- _EXERCISE TASK 1_
List every column that the MySQL soft-deletion question defines for the `comment` table.
- _EXERCISE TASK 2_
In the MySQL soft-deletion question, copy the passage from "This is great" to "when deleting users." word for word.

Search code examples
mysqldatabase-designforeign-keysconstraints

MySQL with Soft-Deletion, Unique Key and Foreign Key Constraints


Say I have two tables, user and comment. They have table definitions that look like this:

CREATE TABLE `user` (
  `id`       INTEGER NOT NULL AUTO_INCREMENT,
  `username` VARCHAR(255) NOT NULL,
  `deleted`  TINYINT(1) NOT NULL DEFAULT 0,
  PRIMARY KEY (`id`),
  UNIQUE KEY (`username`)
) ENGINE=InnoDB;
CREATE TABLE `comment` (
  `id`      INTEGER NOT NULL AUTO_INCREMENT,
  `user_id` INTEGER NOT NULL,
  `comment` TEXT,
  `deleted` TINYINT(1) NOT NULL DEFAULT 0,
  PRIMARY KEY (`id`),
  CONSTRAINT `fk_comment_user_id` FOREIGN KEY (`user_id`)
    REFERENCES `user` (`id`)
    ON DELETE CASCADE
    ON UPDATE CASCADE
) ENGINE=InnoDB;

This is great for enforcing data integrity and all that, but I want to be able to "delete" a user and keep all its comments (for reference's sake).

To this end, I've added deleted so that I can SET deleted = 1 on a record. By listing everything with deleted = 0 by default, I can hide away all the deleted records until I need them.

So far so good.

The problem comes when:

  • A user signs up with a username (say, "Sam"),
  • I soft-delete that user (for unrelated reasons), and
  • Someone else comes along to sign up as Sam, and suddenly we've violated the UNIQUE constraint on user.

I want users to be able to edit their own usernames, so I shouldn't make username the primary key, and we'll still have the same problem when deleting users.

Any thoughts?

Edit for clarification: Added following RedFilter's answer and comments below.

I'm concerned with the case where the "deleted" users and comments are not visible to the public, but are visible only administrators, or are kept for the purpose of calculating statistics.

This question is a thought experiment, with the user and comment tables just being examples. Still, username wasn't the best one to use; RedFilter makes valid points about user identity, particularly when the records are presented in a public context.

- _DATASET EXCERPT_
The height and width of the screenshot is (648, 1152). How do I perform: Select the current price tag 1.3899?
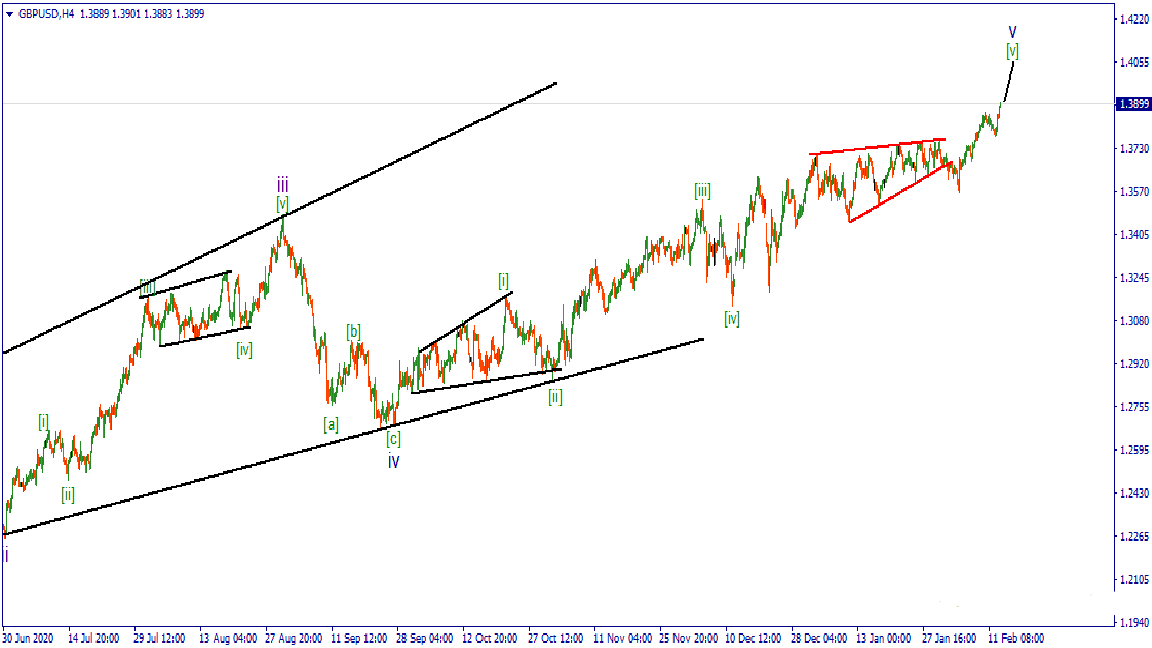(x=1132, y=104)
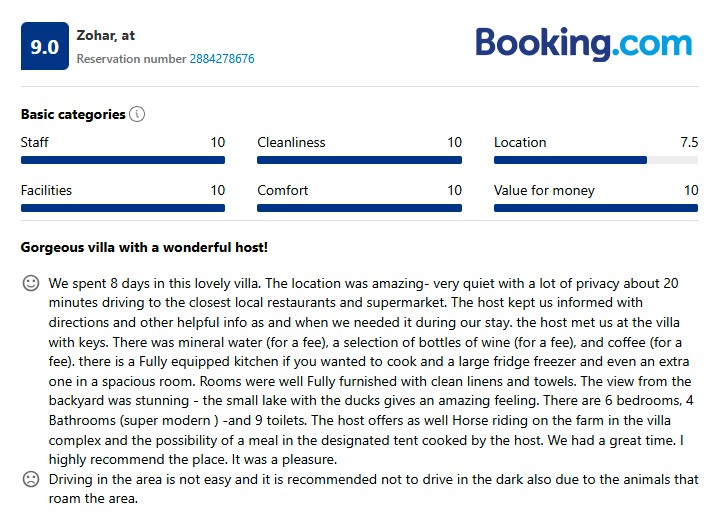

- _EXERCISE OUTPUT 1_
id, user_id, comment, deleted

- _EXERCISE OUTPUT 2_
This is great for enforcing data integrity and all that, but I want to be able to "delete" a user and keep all its comments (for reference's sake).

To this end, I've added deleted so that I can SET deleted = 1 on a record. By listing everything with deleted = 0 by default, I can hide away all the deleted records until I need them.

So far so good.

The problem comes when:

  • A user signs up with a username (say, "Sam"),
  • I soft-delete that user (for unrelated reasons), and
  • Someone else comes along to sign up as Sam, and suddenly we've violated the UNIQUE constraint on user.

I want users to be able to edit their own usernames, so I shouldn't make username the primary key, and we'll still have the same problem when deleting users.